炭鉱集落跡の隧道マーケットを見て回った文章を、その最後の一文の後から書き継いでください。

## 提示された文章
::::

店の看板らしいものが取り付けられていますが、文字は消えてしまっています。


電気も通っていたようですね。何気にコウモリがぶら下がってますが、フラッシュにも反応してくれませんでした。


ショーケースには化粧タイルがまだ残っていますね。


商店と逆側の壁に『トンネル待避所』っぽいものがあります。ここはやはり廃線隧道なのでしょう。


このシャッターというかトタンの扉に書かれた謎の矢印は何でしょうか?


欠円アーチの隧道にマーケットが並びます。


店の扉には閉山に反対するビラがいくつも残っています。閉山は1969(昭和44)年。現在は無人となった集落には、最盛期4000人ほどが暮らしていたそうです。


呉服店の看板。前回見てから数年経っていますが、変わらずここにありました。


マーケットはもう少し続いていますが、水が溜まっているのでここまでです。長靴で来ればもう少し行けたのですが、歩きにくいし疲れるしで今回は置いてきました。


ここでも閉山反対のビラが確認出来ます。閉山となってしまうと山奥の集落では暮らして行けず故郷を離れてしまうことになり、やがて消えていきます。


高度経済成長期を支えた石炭でしたが、その後エネルギー革命は加速、石油が主役へ取って代わります。北海道では、昭和43年頃から大手企業の閉山が進んで行きました。結果、同じように消えた故郷が多数あります。


今回も無事に見学することが出来ましたので、そろそろ入口に向かうこととします。この隧道マーケットを通し、ここで暮らしていた人々の活気が伝わってくるような気がしました。


戻りがてら店舗の状況を良く見ると、壁には結構なクラックが入っています。


トンネルの路盤隆起も見られ、かなり危険な感じです。


この辺りが特にトンネル幅が狭くなっているように見えます。


ここは部分的に崩落し、壁から土砂が流入しています。


なんと逆側の壁からも土砂流入が見られます。年々、危険度は増しているようです。


あと何年、外からの圧力に耐えることが出来るのだろうか?などと考えながら出入口に向かいます。


ふと足元を見ると、何かの鉄管が隧道内に引き込まれていました。水道管でしょうか?


最後は選炭場です。石炭ホッパーと思われる遺構の内部。

::::

## データ抜粋
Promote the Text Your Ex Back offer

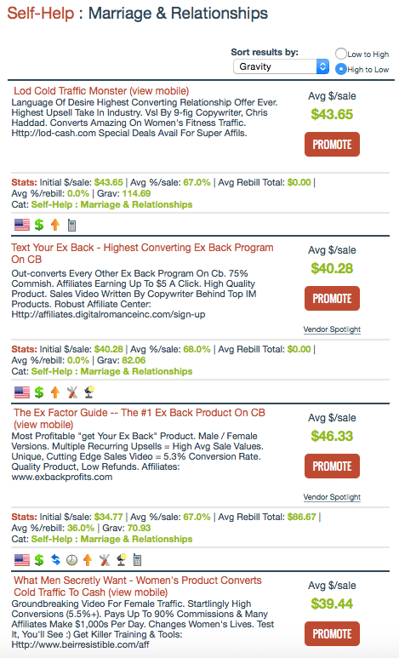(332, 299)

::::

## 回答は以下
木製の扉が残ってますね。


この辺り、何となくですが獣の臭いを感じました。気のせいかな。


上から何が落ちてくるかわかりませんので、ホッパーの下は頭上注意です。


石炭積み出し施設としてはそんなに大きなものではありませんが、コの字になっていて同じようなホッパーを2つ備えているようです。


ここのホッパーも上屋は既に無くなっており、穴からは空が見えます。今も上屋が遺ってるのは住友奔別炭鉱くらいかな?


選炭場の斜面を登ってみます。何かはわかりませんが、いろいろと遺構が見られます。


ブロック塀?のようなものまでありますね。


これも何の遺構かはわかりませんが、結構高いところまで設備があったようです。


斜面から見下ろしてみます。


これは多分先程のホッパーですが、相変わらず草木が多すぎてよくわかりません。


足元には謎の金属片があります。


どんな環境でも逞しく成長する植物が、じわじわと遺構を覆い隠そうとしています。


柱は細く、心なしか頼りなく見えますが、骨組みだけになりながらも遺っています。今回は選炭場の奥にある浴場跡まで行きたかったのですが、ここにきて実は他のメンバーも獣の臭いを感じていたことが発覚。さほど強い臭いではありませんでしたが、これ以上の探索を断念することにしました。遺構探索においては危険回避能力・行動が重要になります。無理はしません。


警戒モードに移行しつつ帰路につきます。


ちょっと物足りなかったのですが仕方ありませんね。退却です。


帰り道、いつの間にか逃亡していた100円ライターをここで発見。どこで失くしたんだろうと思ってましたがこんな所で落としていたとは。


逃亡者を無事確保w


…などと遊んでいるうちにゲートが見えてきました。あの臭いの正体は、今となってはわかりませんが今回も無事に帰還いたしました。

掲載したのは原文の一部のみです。